ご幼少の頃から相撲がお好きだった昭和天皇。天覧相撲は51回(うち国技館で40回)の多くを数える。

※写真上=今を時めく九重部屋の豪華なコンビが揃って、一般電車を利用する姿は、九重番記者にとっても信じられぬ光景であった。二人の横綱の手には無事終了した「大喪の礼」の『式次第』が…
写真:月刊相撲

 長い人生には、誰にもエポックメーキングな瞬間があり、それはたいてい鮮やかな一シーンとなって人々の脳裏に刻まれている。
 相撲ファンにも必ず、自分の人生に大きな感動と勇気を与えてくれた飛び切りの「一枚」というものがある――。
 本企画では、写真や絵、書に限らず雑誌の表紙、ポスターに至るまで、各界の幅広い層の方々に、自身の心の支え、転機となった相撲にまつわる奇跡的な「一枚」をご披露いただく。
※月刊『相撲』に連載中の「私の“奇跡の一枚”」を一部編集。平成24年3月号掲載の第2回から、毎週火曜日に公開します。 

「大喪の礼」ならではのハプニング

 その昭和天皇の『大葬の礼』=平成元(1989)年2月24日=に、日本相撲協会は二子山理事長(元横綱・初代若乃花)、春日野相談役(元横綱栃錦)をはじめ千代の富士、大乃国、北勝海の3横綱と旭富士、北天佑、小錦、朝潮の4大関が参列した。スポーツ界では最も多い参列者である。

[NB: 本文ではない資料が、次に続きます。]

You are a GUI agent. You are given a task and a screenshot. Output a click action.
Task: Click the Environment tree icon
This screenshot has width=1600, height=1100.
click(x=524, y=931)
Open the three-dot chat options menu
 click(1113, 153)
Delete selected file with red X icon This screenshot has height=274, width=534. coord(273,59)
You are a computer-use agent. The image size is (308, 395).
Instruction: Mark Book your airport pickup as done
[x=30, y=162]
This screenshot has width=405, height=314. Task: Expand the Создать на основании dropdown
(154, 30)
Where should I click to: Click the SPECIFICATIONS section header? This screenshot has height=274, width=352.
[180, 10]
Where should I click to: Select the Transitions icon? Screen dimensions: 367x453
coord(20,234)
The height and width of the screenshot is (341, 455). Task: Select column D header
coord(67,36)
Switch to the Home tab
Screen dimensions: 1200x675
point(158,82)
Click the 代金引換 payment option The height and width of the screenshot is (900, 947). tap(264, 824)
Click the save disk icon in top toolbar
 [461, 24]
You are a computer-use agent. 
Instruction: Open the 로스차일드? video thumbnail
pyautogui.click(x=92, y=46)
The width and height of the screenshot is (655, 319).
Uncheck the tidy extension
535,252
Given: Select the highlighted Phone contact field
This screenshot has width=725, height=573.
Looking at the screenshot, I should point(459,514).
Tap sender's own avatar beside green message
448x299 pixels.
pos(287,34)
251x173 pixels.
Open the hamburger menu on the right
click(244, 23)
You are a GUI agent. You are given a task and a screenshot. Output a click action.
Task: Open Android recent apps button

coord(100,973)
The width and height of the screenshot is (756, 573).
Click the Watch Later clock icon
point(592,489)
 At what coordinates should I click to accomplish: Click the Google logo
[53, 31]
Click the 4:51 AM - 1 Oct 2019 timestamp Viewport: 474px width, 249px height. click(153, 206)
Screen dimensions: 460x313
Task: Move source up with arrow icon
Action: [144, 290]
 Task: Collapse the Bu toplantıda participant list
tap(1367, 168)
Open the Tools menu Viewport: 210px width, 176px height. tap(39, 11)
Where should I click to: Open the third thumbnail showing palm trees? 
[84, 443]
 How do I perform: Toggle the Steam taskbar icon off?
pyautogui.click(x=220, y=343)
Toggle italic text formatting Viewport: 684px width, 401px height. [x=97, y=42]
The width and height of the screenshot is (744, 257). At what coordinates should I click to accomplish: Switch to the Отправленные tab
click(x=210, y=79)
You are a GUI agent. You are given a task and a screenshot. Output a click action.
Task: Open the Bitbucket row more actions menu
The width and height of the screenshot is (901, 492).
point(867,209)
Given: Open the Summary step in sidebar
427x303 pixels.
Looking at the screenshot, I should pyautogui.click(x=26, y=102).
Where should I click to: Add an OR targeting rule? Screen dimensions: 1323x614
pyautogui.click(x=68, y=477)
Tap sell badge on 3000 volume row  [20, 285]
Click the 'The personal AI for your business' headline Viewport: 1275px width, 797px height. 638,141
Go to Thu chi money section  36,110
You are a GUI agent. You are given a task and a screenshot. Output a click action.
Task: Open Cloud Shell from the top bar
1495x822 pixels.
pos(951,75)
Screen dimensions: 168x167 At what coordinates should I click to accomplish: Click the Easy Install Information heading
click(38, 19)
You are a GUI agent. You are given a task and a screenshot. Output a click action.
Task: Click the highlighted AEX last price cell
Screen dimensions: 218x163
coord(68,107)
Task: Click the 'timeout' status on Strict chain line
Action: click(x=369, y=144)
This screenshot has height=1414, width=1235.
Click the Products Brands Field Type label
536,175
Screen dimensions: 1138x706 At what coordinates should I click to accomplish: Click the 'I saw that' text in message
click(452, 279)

 幕内力士らは葬場・新宿御苑近くの沿道から多くの一般の人々とともにお見送りしたのである。

 その日はみぞれ交じりの冷たい雨が降る寒い、寒い一日だった。取材を担当する私は、千代の富士びいきの昭和天皇のことが頭に浮かび、千代の富士をメインテーマにした記事にしようと思い、現場に駆け付けた。

 ところがである。スポーツ記者は会場に全く近寄ることもできず、ただただ途方に暮れるばかりだった。仕方なく思い足位を引きずって社に帰るために、JR千駄ヶ谷駅へ――。

 そのときだ。千代の富士と北勝海の二人が連れだって歩いてくるではないか! 幸い他社の記者もいない。「これだ!」と、私が思わずにんまりしたのは言うまでもない。

 当日、「大喪の礼」に参列する大相撲関係者は、全員が文部省〈文部科学省〉からバスで新宿御苑に行き、帰りは現地解散と決まっていた。車を待たせておく場所がないとはいえ、天下の横綱が東京都内で電車に、しかも二人もそろって大銀杏を結い紋付袴の正装で乗っているではないか!

 偶然にもその場に居合わせるとは、まさに天の配剤としか言いようがない。これは九重部屋のご利益ではなかったか、といまでも感謝している。

「トーチュウ」の誇る歴代九重部屋評論家

 九重部屋とわが社の良好な関係は、何代もの先輩記者たちが築いてきたものであることは、知る人ぞ知るところ。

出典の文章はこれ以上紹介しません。